Für Leute, die diese Information im Internet lesen:
Der Maybach-Club befaßt sich nicht mit dem Kauf oder Verkauf von Maybach-Fahrzeugen. Der Maybach-Club erstellt keine Schätzungen über den Wert von Maybach-Automobilen. Der Maybach-Club handelt nicht mit Ersatzteilen und verfügt auch über keine "Souvenirs" wie Poster und dergleichen, die gratis abgegeben werden können.

Der "Maybach-Club" ist aber sehr interessiert daran über neu aufgefundene Fahrzeuge - es kommen immer wieder welche zum Vorschein - informiert zu werden. Der Besitzer eines solchen neu entdeckten "Maybach" kann sich als Mitglied bewerben.

Der Club interessiert sich auch für Informationen über nicht mehr existierende Maybach-Fahrzeuge, deren Besitzer und deren Geschichte.
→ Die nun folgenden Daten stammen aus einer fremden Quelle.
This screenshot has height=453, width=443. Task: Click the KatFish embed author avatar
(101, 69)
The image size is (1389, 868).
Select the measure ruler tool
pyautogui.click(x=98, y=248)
Leider gibt es nirgendwo ein Archiv, das Fragen beantworten könnte, die in ähnlicher Form oft gestellt werden wie "ein Bruder meiner Oma hatte ein großes Auto, das war grün und es war sicher ein Maybach, können Sie mir sagen, wo das Auto verblieben ist?".

Der "Maybach-Club" ist auch - das muß an dieser Stelle gesagt werden - kein "Dienstleistungsbetrieb" wie etwa der ADAC oder ähnliche Clubs. Wir sind Enthusiasten und Idealisten, die nach wie vor die Freude an den historischen Maybach-Automobilen pflegen.

In unregelmäßigen Abständen erscheint ein "Maybach-Register", enthaltend Informationen - so ausführlich wie möglich - über alle bekannten Maybach-Fahrzeuge. Dieses Register kann käuflich erworben werden.

Der Maybach-Club darf aber keine Auskunft über die Besitzer der Fahrzeuge oder Adresse geben.

Der Club steht in enger, freundschaftlicher Verbindung mit der neuen Marke "Maybach" des DaimlerChrysler Konzerns und freut sich darüber, daß durch den neuen "Maybach" die alte Tradition fortgesetzt wird, nämlich das "beste Auto der Welt" zu bauen.